Time is precious these days, and audiences are busy and cynical. Who has time for the two and a half hour movie? Truth be told, plenty; the surprisingly vibrant Transformers: Revenge of the Fallen, among other 2009 summer tent poles, topped its runtime out at a number usually reserved for historical epics, Stanley Kubrick movies, and long-take black and white Eastern European films heir to Miklós Jancsó. In a film festival setting, shorter is better. Subtract CGI robots and who wants to watch anything over 70 minutes? One may say “the hardcore,” but the correct response to that quip is that the hardcore would rather watch two 70 minute movies that one twice as long. Tiring of the latest Oscar-bait, white elephant, prestige film, or wanting to dabble in a festival feast without spending your entire afternoon at the movies? Than this year’s New York Film Festival is for you.
The programming mix in 2009, replete with micro-features, is indicative of the festival’s refreshingly varied lineup of young and old, long and short, gray and resplendently colored. Got little time but want to see a master at work? 100 year old Manoel de Oliveira’s Eccentricities of a Blond Haired Girl (64m) makes no allusions to a pretension outside its neat, evocative old-world fable inspired by girl-next-door love stories and the chivalric gestures that carry so much weight and meaning when courtship is following old forms. (If this lovely little film is too short for your tastes, Catherine Breillat adds 14 more minutes to Oliveria’s runtime for the remarkably similar, though far less exquisite and far more sinister childhood fable, Bluebeard.)
Those inexperienced in the lustrous restraint of Oliveira’s cinema may think the filmmaker too stodgy, though one look at the centerpiece image of Eccentricities, to be found in the review linked above, should tell all of the strange splendor of that film. For those unbelievers, the festival offers you Raya Martin, a young Filipino filmmaker so rapidly up-and-coming that New York hasn’t even had time to show any of the half-dozen films he’s made in the last couple of years until the festival added Independencia (77m) to the lineup, perhaps the youngest and certainly one of the most exciting talents the NYFF has introduced to the city. Ironically, like Olveira, Martin’s film is a pointed reference to the old, in this case the lushly artificial studio cinema of 1930s Hollywood, used to help indict and contextualize the American occupation of the Philippines.

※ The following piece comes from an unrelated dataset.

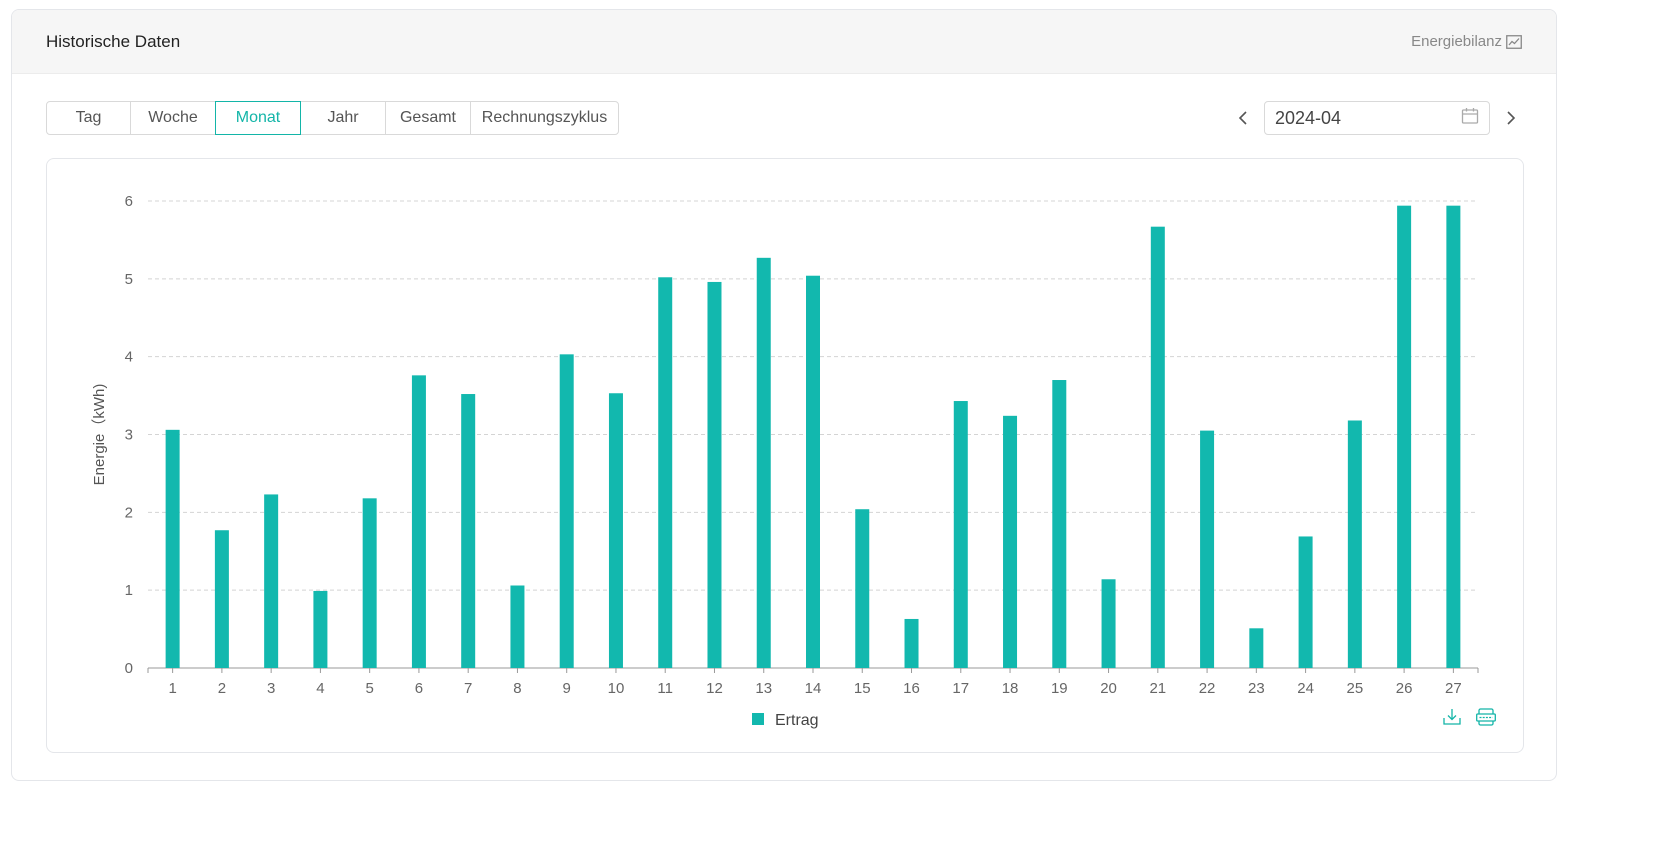  Describe the element at coordinates (369, 688) in the screenshot. I see `x-tick-label: 5` at that location.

Though some may think that a brief runtime might mean a brevity of inspiration or a intrinsically lightweight photo play, one should applaud the courage of these filmmakers for making films in an area that is notoriously difficult to show theatrically, both in film festivals and in regular theatres, that magic spot of films that are longer than 25 minutes and shorter than 75. Mosey over to the NYFF’s always exciting but also always sidebar’d and thereby ghettoized experimental program, View from the Avant-Garde, and you’ll find filmmakers less interested in traditional distribution and more embracing of the micro-feature.

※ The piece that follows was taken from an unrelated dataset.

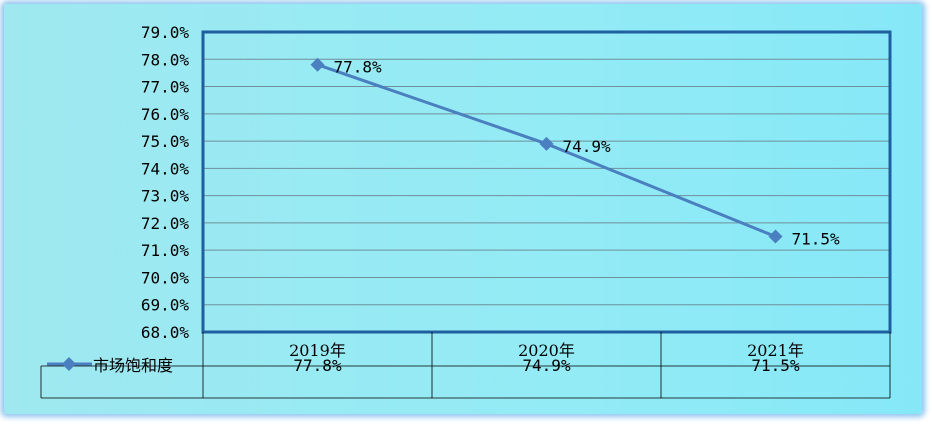 The height and width of the screenshot is (424, 932). Describe the element at coordinates (166, 278) in the screenshot. I see `y-tick-label: 70.0%` at that location.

Last year Views had trains, and this year one of the best films is about an equally regimented and methodical, but no less exciting, subject: bricks! Harun Farocki’s survey of global brick laying, In Comparison (61m), ranging from African handmade to Swiss super-productions, in its seemingly minute focus and brief runtime says more about the world we live in and the extreme variety of ways we do live in it—live, work, exploit; pattern, plan, touch, use—than all of the year’s bloated globalization docs put together. New York is badly in need of a Farocki retrospective, and hopefully the Tate Modern’s upcoming exhibit (to be covered in The Notebook late this fall) will encourage the city’s theatres and institutions to mount something similar.

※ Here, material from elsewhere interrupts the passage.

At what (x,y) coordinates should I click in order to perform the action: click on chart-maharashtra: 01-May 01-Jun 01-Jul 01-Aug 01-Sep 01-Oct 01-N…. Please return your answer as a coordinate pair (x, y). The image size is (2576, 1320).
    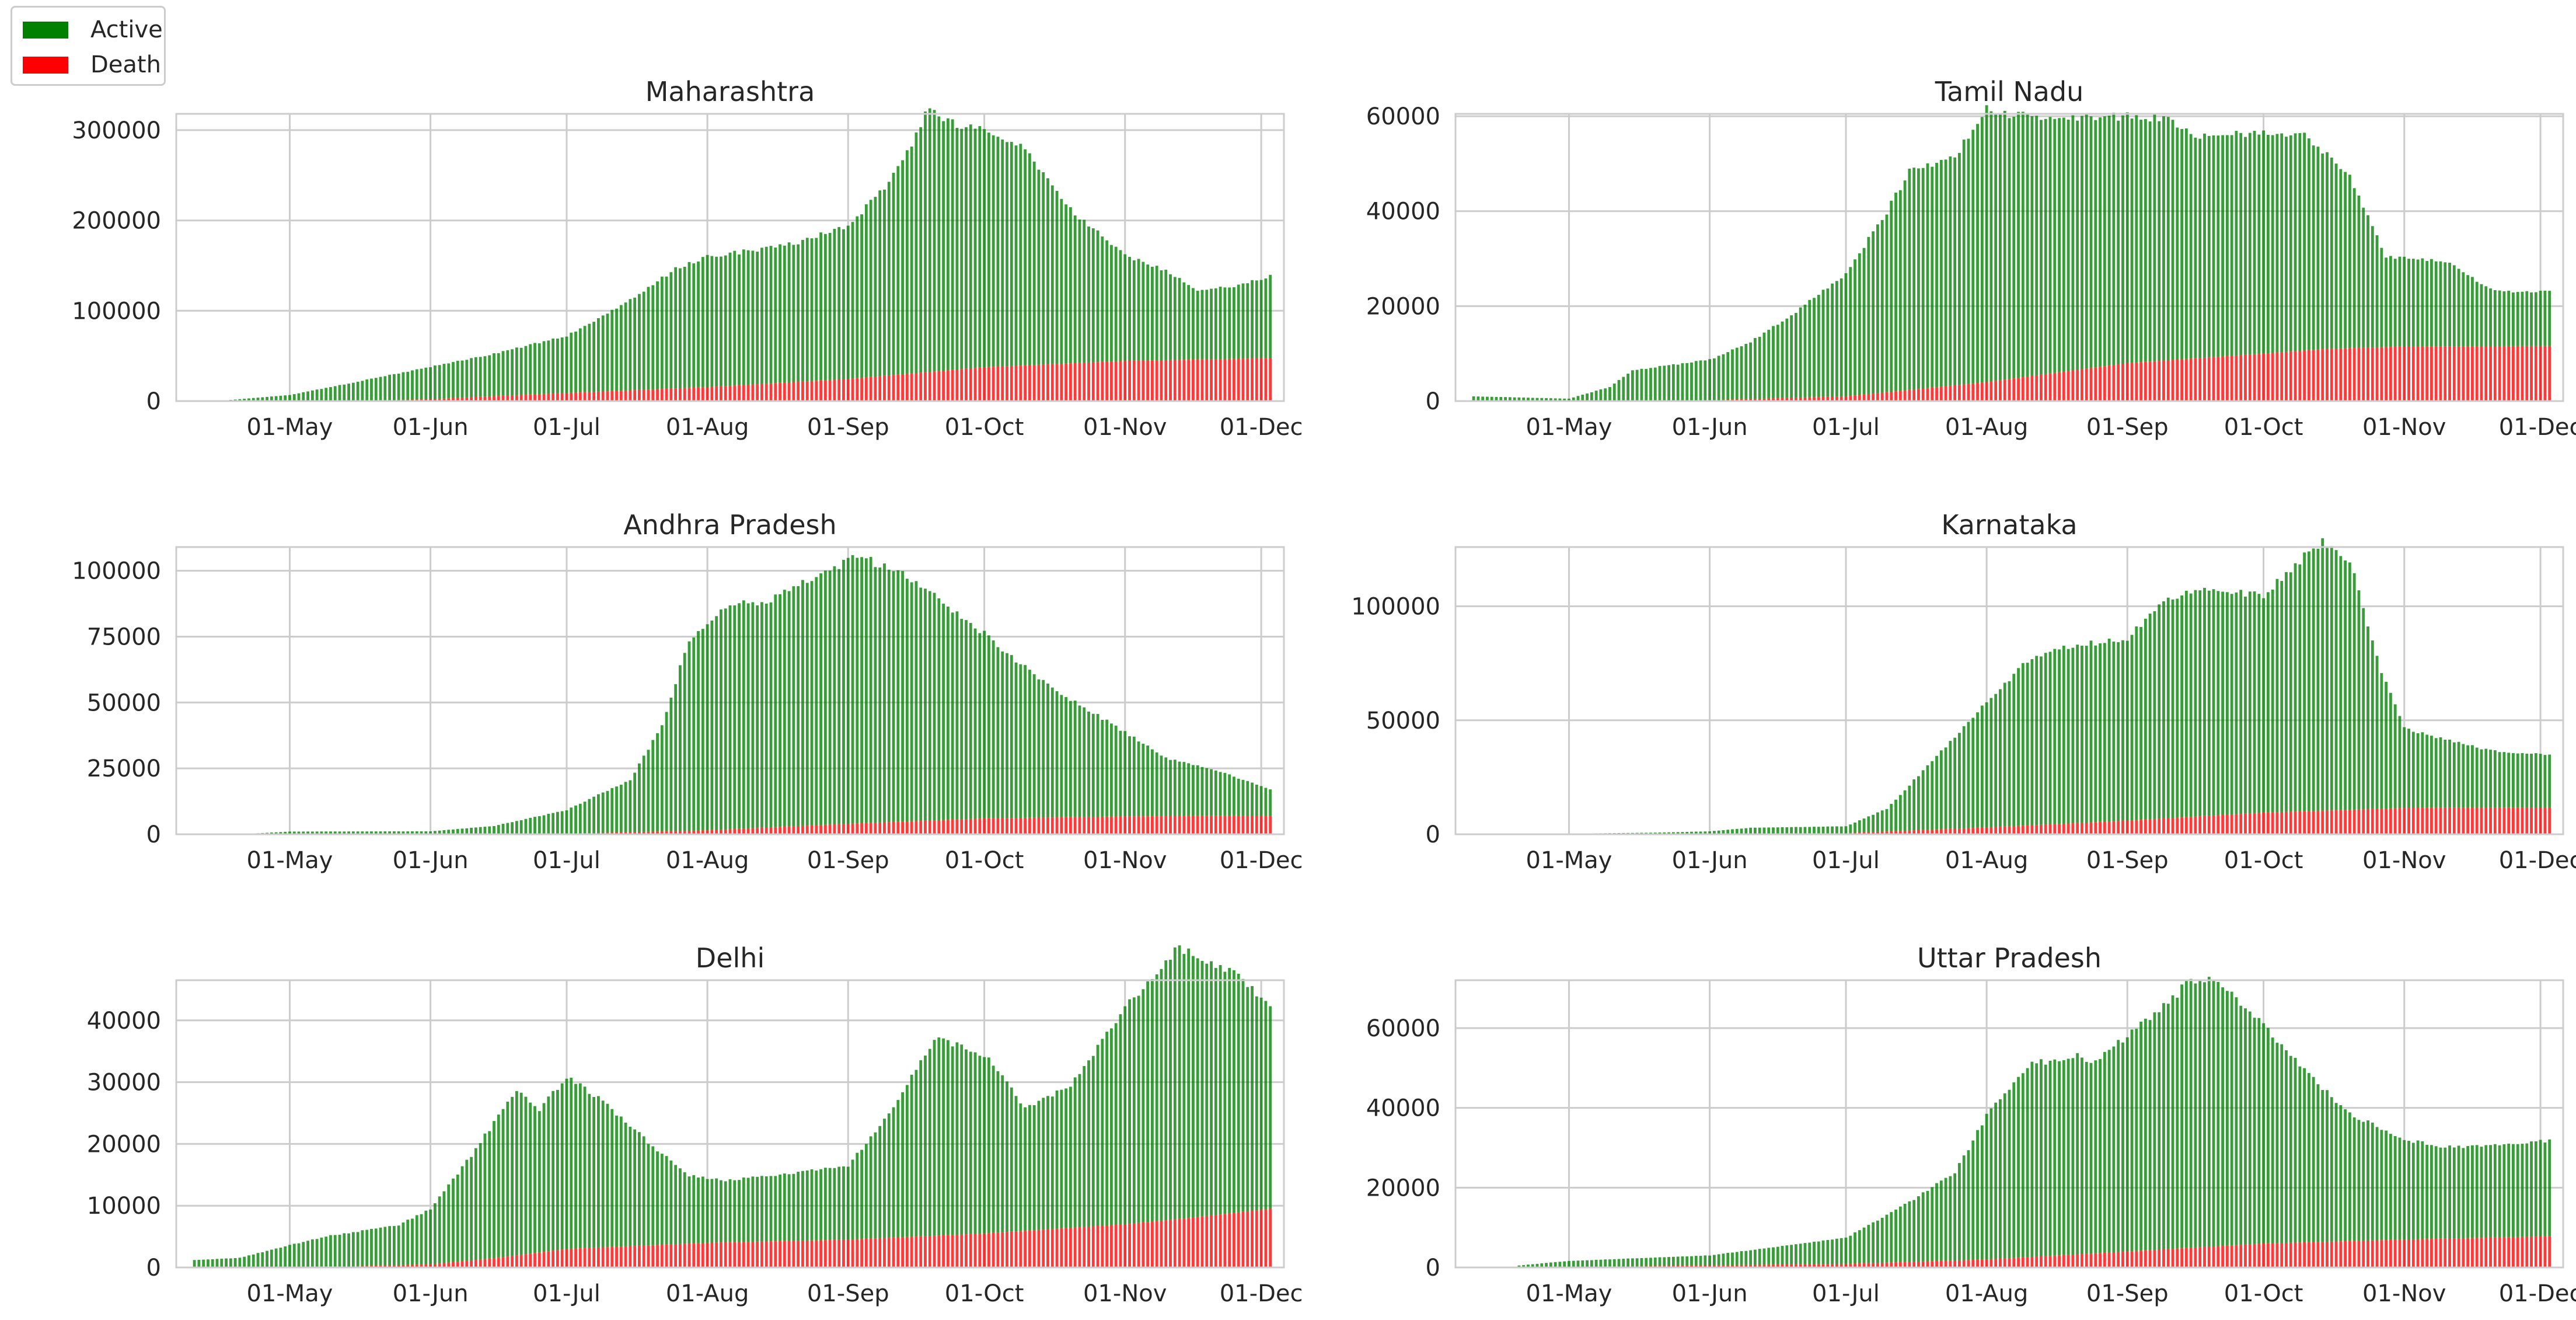
    Looking at the image, I should click on (687, 258).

Also interested in the material of the world we live in is another Views film, Deborah Stratman’s O’er the Land (52m), a remarkable assembly of elemental properties—earth, fire, water, air—across America. The oblique and evocative survey connects a pointed collection of American-style land claims—from Revolutionary War re-enactors to Mexican border patrols, football games, RV lots, and gun ranges—before climaxing with a brilliant centerpiece narration of a airman’s remarkable 45-minute descent through a storm after ejecting from his plane at high altitude, all accompanied by a simple montage of darkening clouds. There’s nothing quite like seeing a film seeking an answer, a cohesion, and a thrust find something so poignant to unite its thoughts, and this brilliant airborn center questions in a more poetic and philosophic manner than the grounded footage of the land our need and attraction to the ground beneath our feet.
Talk about efficient: these five micro-features, all must-sees of the festival, total the average length of a film by Jacques Rivette. But wait! What’s this? Yes, that’s right, Jacques Rivette has not only finally made a movie under 90m, but it has been programmed in New York! (His last, Don’t Touch the Axe, was overlooked for a new Chabrol and Rohmer.) It wouldn’t be fair to discuss the film here, since at 85m Around a Small Mountain no longer qualifies as a micro-feature, but suffice to say it’s about a circus, it stars Jane Birkin, and what on earth Rivette does with such a brief run-time is anyone’s guess. After all, time is relative.
The New York Film Festival runs September 25 - October 11, 2009.